Beatles song lyrics - a statistical snapshot
A few years ago, I was toying with the idea of making a phone app where players would be challenged to demonstrate their knowledge of song lyrics.
I got distracted and never made an app, but not before writing some code to digest and profile lyrics on a song-by-song basis. I started with the Beatles (of course). I thought one easy, and perhaps illuminating view of the songs would be a histogram of words, and how many songs they appeared in. I think I used lyrics.com as my input.
Caveats:
- there's gonna be slop room on "oh", "ooh" and "you're", "yer" etc.
- with fade outs, there will be doubt as to what is the last audible word
- I only did 184 songs written by the Beatles that they released on Beatles albums
- various verb forms and singular/plural are treated separately. That is "love" and "loves" are separate entries
- probably a lot more
There were 2291 distinct words used in those 184 songs. 1309 of the 2291 words appear in one song only. 293 appeared in two songs only.

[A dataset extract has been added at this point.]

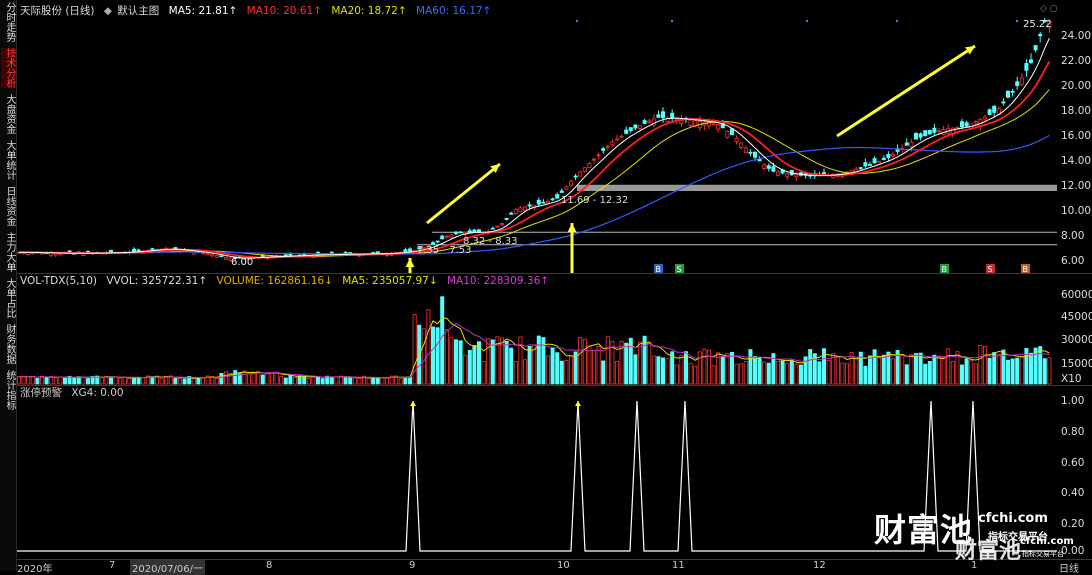 The image size is (1092, 575). Describe the element at coordinates (8, 22) in the screenshot. I see `sidebar-tab-timeshare: 分时走势` at that location. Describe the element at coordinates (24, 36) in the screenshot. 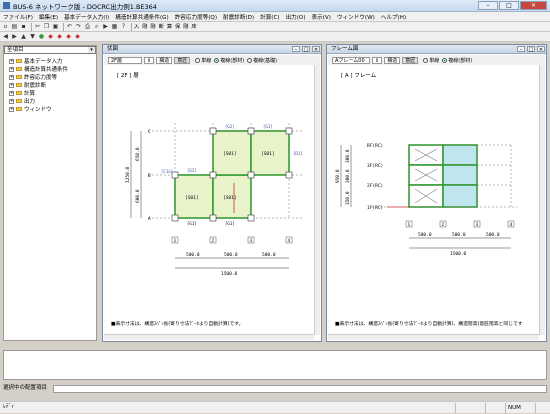

I see `arrow-up-icon: ▲` at that location.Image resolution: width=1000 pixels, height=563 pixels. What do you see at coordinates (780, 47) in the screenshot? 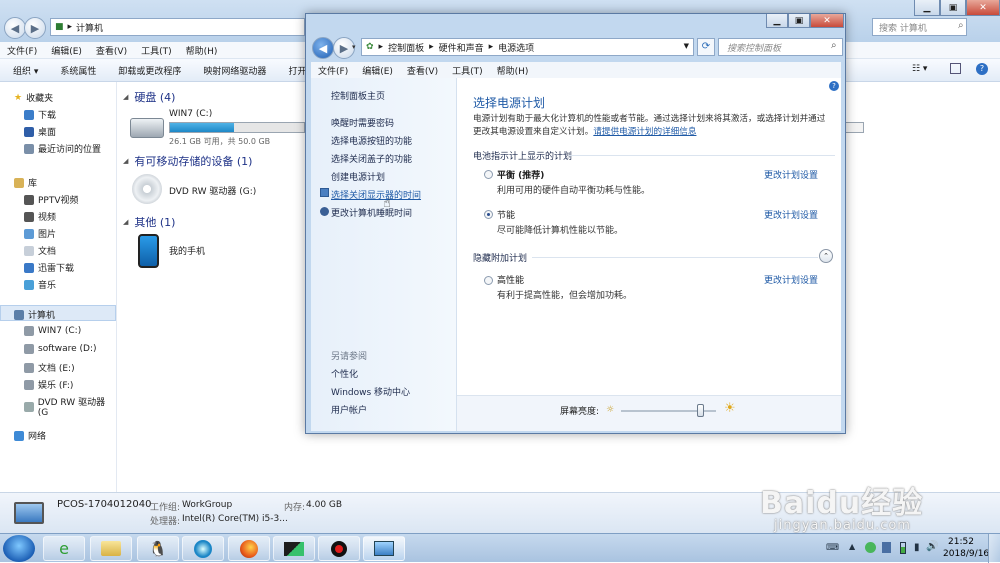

Here are the top ten (the numbers given reflect how many songs each word appears in... not the number of times the word appears - this helps dampen out the fudge).
- 161 "the"
- 160 "to"
- 151 "you"
- 151 "and"
- 142 "i"
- 135 "a"
- 123 "me"
- 108 "that"
- 107 "in"
- 97 "my"
A good question is "What Beatles songs do NOT have the word 'the' or 'to' in them?" ;)
The basis of my never-made game would have centered on the more interesting words, and asking players to name songs that contained a given word in a timed trial and see who came up with more.
For instance:
- Which songs contain "kitchen"? (there are 2)
- Which contain "everywhere"? (8)
- "bag"? (7! WTF?)
- "point"? (3?!)
etc etc.
LMK if there is some other analysis that would intrigue you. If you like, I could post the entire list of how many songs each word appears in.